The Supreme Court has given its decision in the appeal by insurance companies over their obligations under various contracts of employers’ liability (“EL”) insurance. In particular, the appeals concern the scope of the insurers’ obligations to indemnify employers against their liabilities towards employees who have contracted mesothelioma following exposure to asbestos.

Mesothelioma has an unusually long gestation period, which can be in excess of 40 years between exposure to asbestos and manifestation of the disease. The insurers maintain that the EL policies only cover mesothelioma which manifested as a disease at some point during the relevant policy period. In contrast, the employers submit that the insurance policies respond to mesothelioma caused by exposure to asbestos during the relevant policy period but which develops and manifests itself sometime later.
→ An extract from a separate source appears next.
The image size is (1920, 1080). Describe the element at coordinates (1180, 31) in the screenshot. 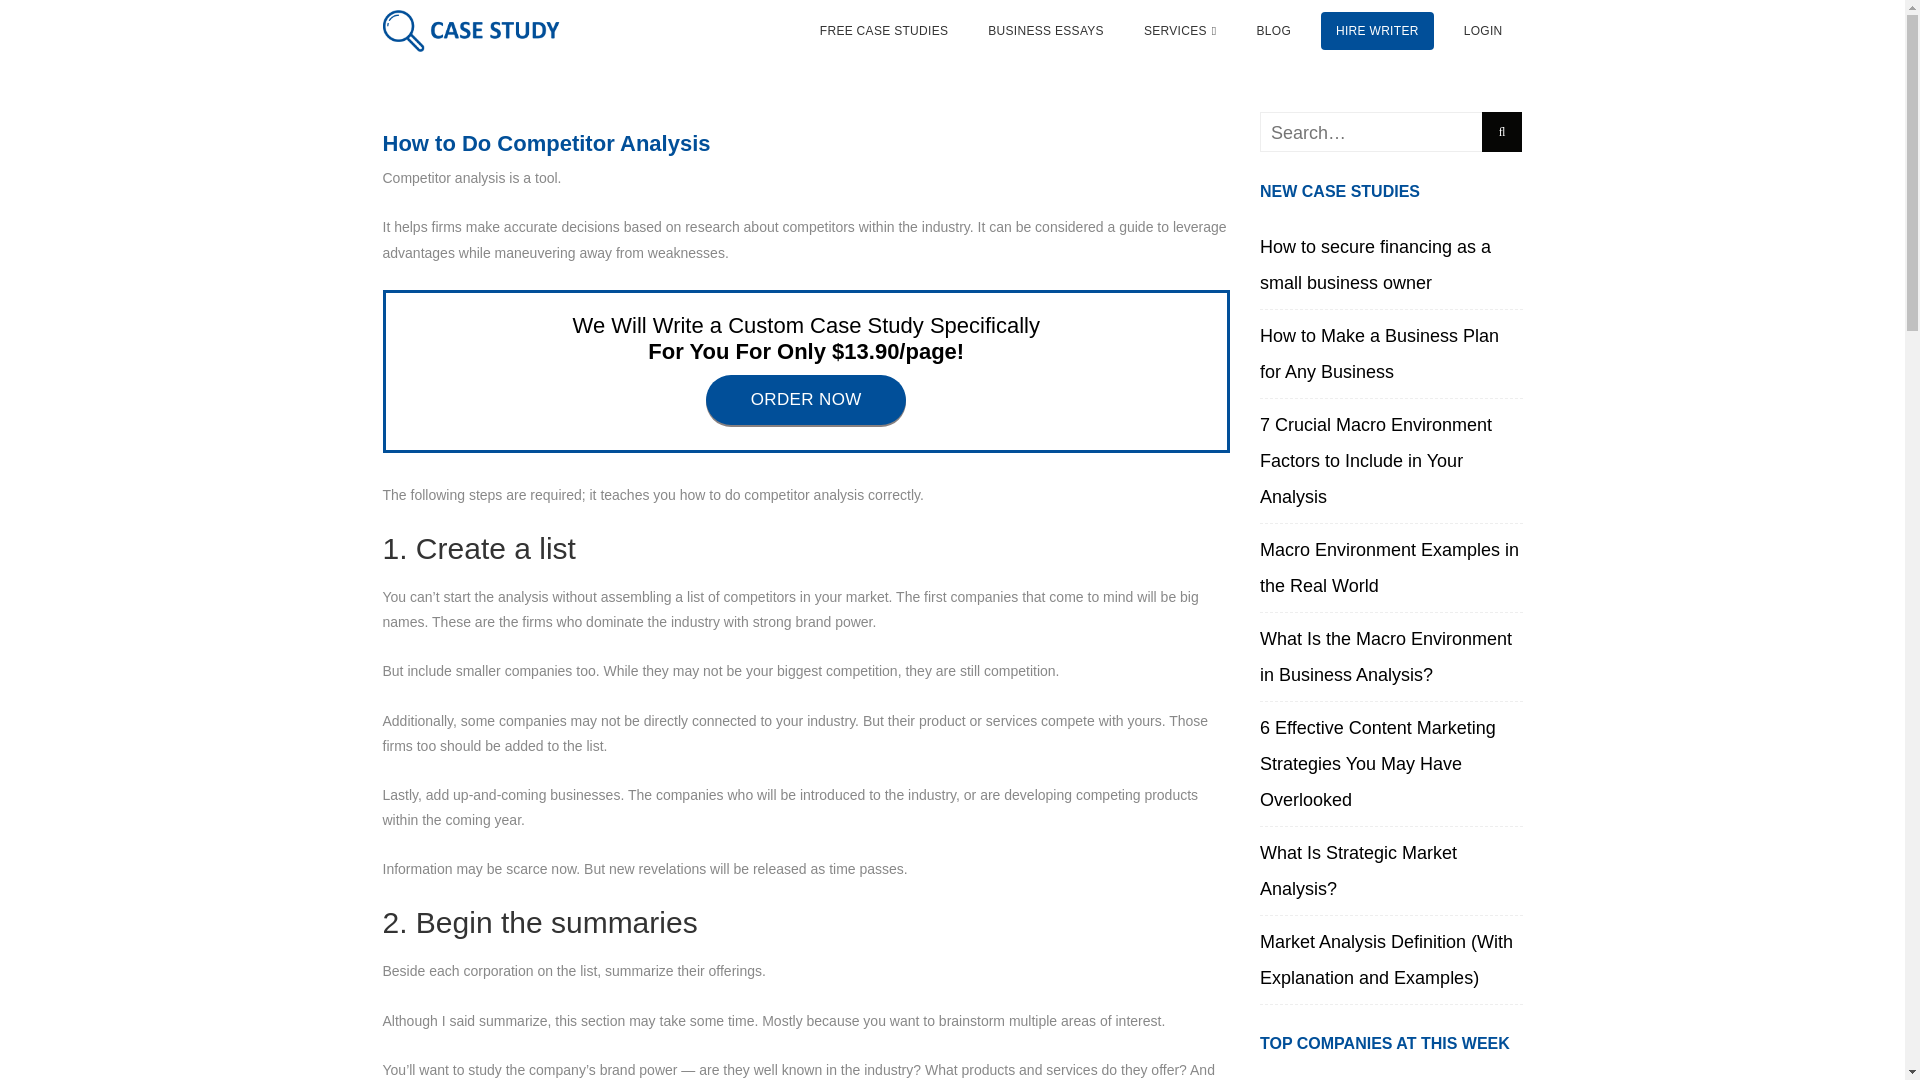

I see `SERVICES` at that location.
The court at first instance held that the policies should all be interpreted as having a “causation wording,” and therefore the liability “trigger” under the EL policy was when the employee inhaled the asbestos and not the date when the malignant lesion developed.

A majority of the Court of Appeal upheld the judge in relation to some of the EL insurance policies (particularly those covering disease “contracted” during the relevant insurance period); however they concluded that other policies (particularly those covering disease “sustained” during the insurance period) responded only on an occurrence or manifestation basis.

The Supreme Court has now dismissed the insurer's appeal by a 4-1 majority, and upheld the previous judgments that the liability "trigger" under employment liability insurance for asbestos related disease is when negligent exposure to asbestos takes place, not when the disease later manifests itself.